First names and regional patterns in UK universities

research data bite 20.

Jun 05, 2025

Key takeaways
Even simple metadata fields, like first names, can yield rich insights when seen in a geographic and statistical context. Bibliometrics is not just about citation counts, but also tracing the social fabric of the research system.
Despite the mobility and internationalism of academia, regional cultural signals persist; first names still carry the imprint of place, identity, and local academic ecosystems.

Dimensions’ approach to researcher disambiguation is deliberately conservative.
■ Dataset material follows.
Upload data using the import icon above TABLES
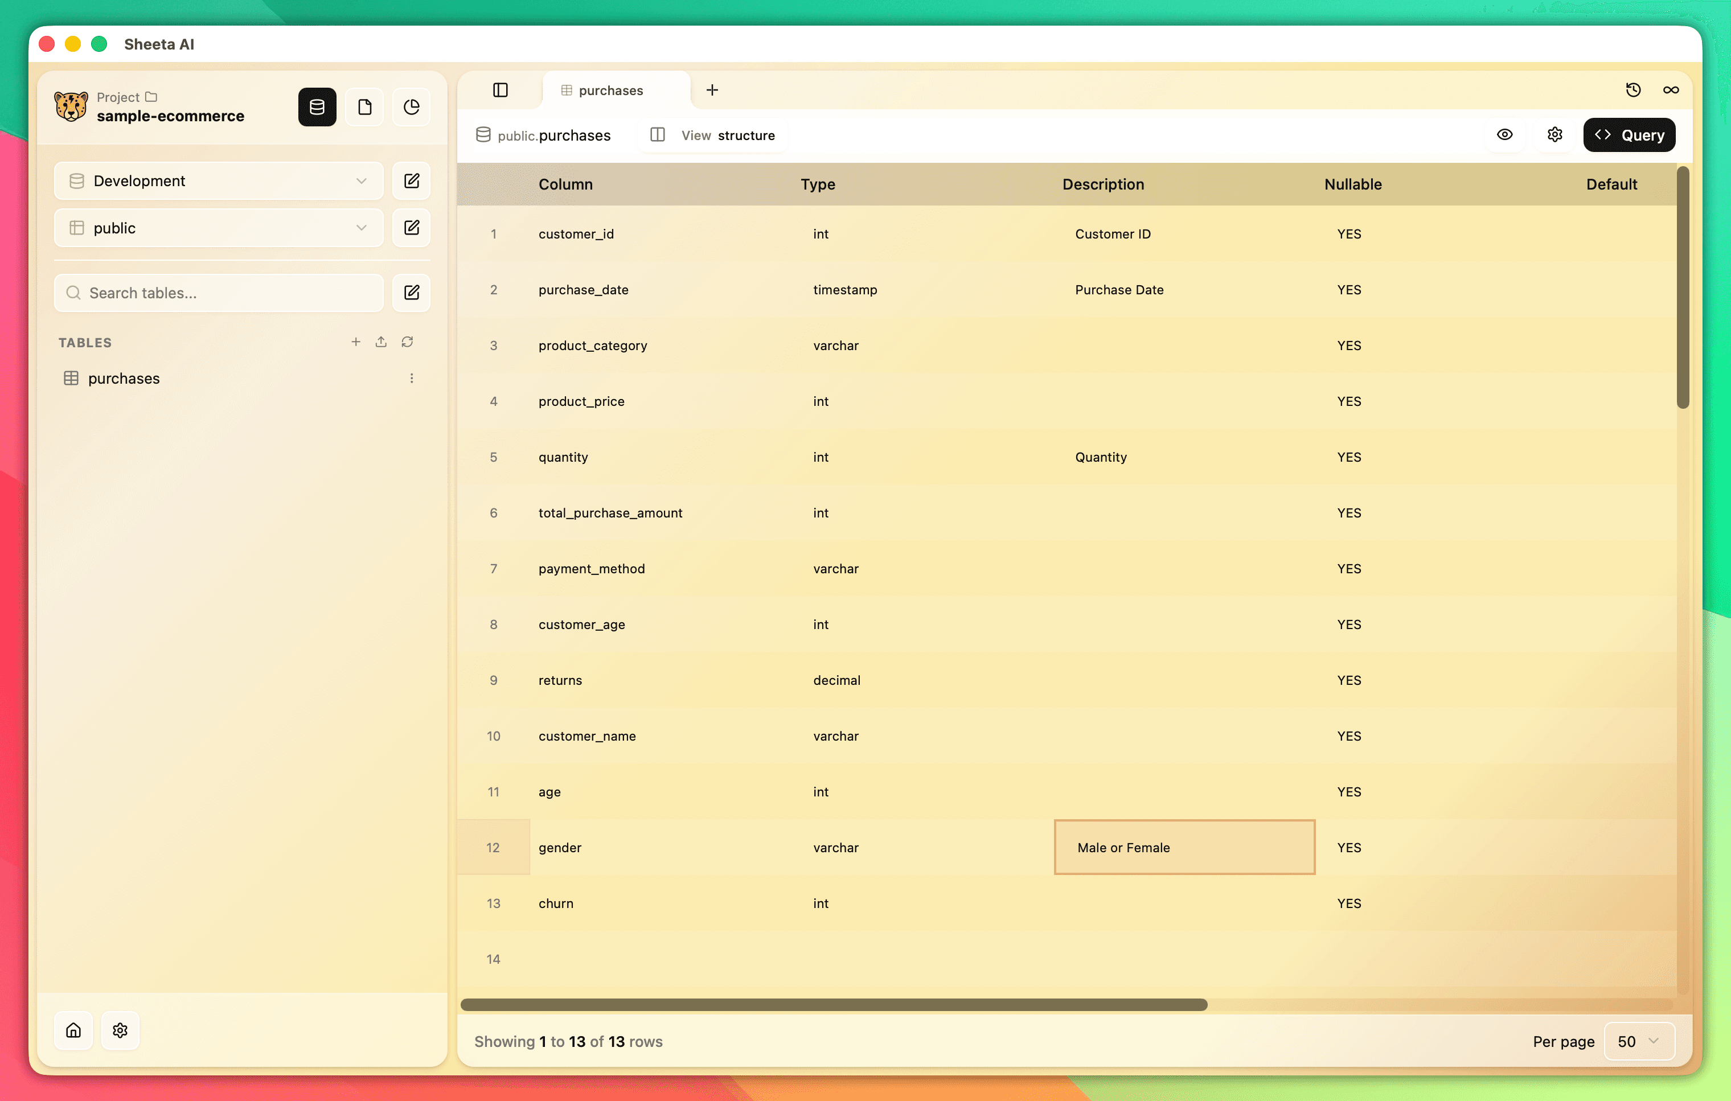 point(381,342)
We would rather split a researcher’s portfolio in two than mistakenly merge two distinct individuals. That is often the right call, but it does mean that now and then I occasionally have to manually curate researcher lists to ensure we have the most complete profiles.

That is what happened recently while compiling profiles for over 300 researchers involved in the UKRI-funded Trustworthy Autonomous Systems programme (our report is on figshare). Somewhere in the middle of reviewing names, I started wondering: could a researcher’s first name reveal something about their location, despite researchers’ known mobility?

To explore this, I used the first name stored in each researcher’s aggregated Dimensions profile. Surprisingly, researchers’ names are not always consistent. English names often have a wide range of casual, shortened, or initial-only variants (see this arXiv by Simon and Daniel here at DS for an investigation of the initial era), and middle names may appear or disappear without warning. Many researchers shift how they present their name over time: sometimes going from Nicholas to Nick, or from Samantha J. to just Sam. However, when Dimensions aggregates profiles, it serves the cleanest version of the name they have access to.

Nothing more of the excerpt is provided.